▶ _INPUT RECORDS_
┄┄┄┄┄┄┄┄┄┄

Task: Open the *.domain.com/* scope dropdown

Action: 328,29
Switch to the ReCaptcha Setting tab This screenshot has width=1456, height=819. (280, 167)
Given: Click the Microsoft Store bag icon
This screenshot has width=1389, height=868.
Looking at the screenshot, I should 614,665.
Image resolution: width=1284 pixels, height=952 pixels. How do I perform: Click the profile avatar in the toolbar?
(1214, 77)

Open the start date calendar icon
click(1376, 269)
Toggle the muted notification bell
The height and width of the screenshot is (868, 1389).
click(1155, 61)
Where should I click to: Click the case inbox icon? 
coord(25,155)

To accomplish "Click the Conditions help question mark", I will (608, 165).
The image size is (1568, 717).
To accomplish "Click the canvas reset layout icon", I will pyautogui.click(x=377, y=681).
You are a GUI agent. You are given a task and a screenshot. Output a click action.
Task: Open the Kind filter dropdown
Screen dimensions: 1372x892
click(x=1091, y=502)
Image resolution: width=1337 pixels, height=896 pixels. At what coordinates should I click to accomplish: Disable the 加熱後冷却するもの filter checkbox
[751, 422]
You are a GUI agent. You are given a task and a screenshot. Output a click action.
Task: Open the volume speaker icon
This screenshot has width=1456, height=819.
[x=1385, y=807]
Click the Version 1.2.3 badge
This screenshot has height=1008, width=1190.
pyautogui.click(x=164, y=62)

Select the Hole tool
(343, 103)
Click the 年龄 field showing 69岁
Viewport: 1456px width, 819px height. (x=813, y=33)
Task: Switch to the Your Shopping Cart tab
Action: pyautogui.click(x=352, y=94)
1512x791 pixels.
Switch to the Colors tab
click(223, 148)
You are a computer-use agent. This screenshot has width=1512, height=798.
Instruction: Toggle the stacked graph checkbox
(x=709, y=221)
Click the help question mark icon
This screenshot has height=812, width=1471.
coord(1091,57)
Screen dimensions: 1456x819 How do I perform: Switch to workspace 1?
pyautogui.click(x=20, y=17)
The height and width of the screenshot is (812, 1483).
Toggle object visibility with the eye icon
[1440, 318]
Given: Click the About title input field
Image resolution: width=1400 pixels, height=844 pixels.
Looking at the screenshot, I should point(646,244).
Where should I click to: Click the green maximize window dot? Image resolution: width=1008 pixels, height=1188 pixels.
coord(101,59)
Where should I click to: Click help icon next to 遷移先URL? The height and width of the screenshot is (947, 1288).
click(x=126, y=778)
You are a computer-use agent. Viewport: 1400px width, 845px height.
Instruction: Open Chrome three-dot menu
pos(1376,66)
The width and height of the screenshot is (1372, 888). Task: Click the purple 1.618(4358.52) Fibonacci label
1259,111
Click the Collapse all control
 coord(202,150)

┄┄┄┄┄┄┄┄┄┄

▶ _EXERCISE DIRECTIONS_
Reproduce every line from the entries that holds the word "agent".

▶ _OUTPUT FOR THIS EXERCISE_
You are a GUI agent. You are given a task and a screenshot. Output a click action.
You are a GUI agent. You are given a task and a screenshot. Output a click action.
You are a computer-use agent. This screenshot has width=1512, height=798.
You are a computer-use agent. Viewport: 1400px width, 845px height.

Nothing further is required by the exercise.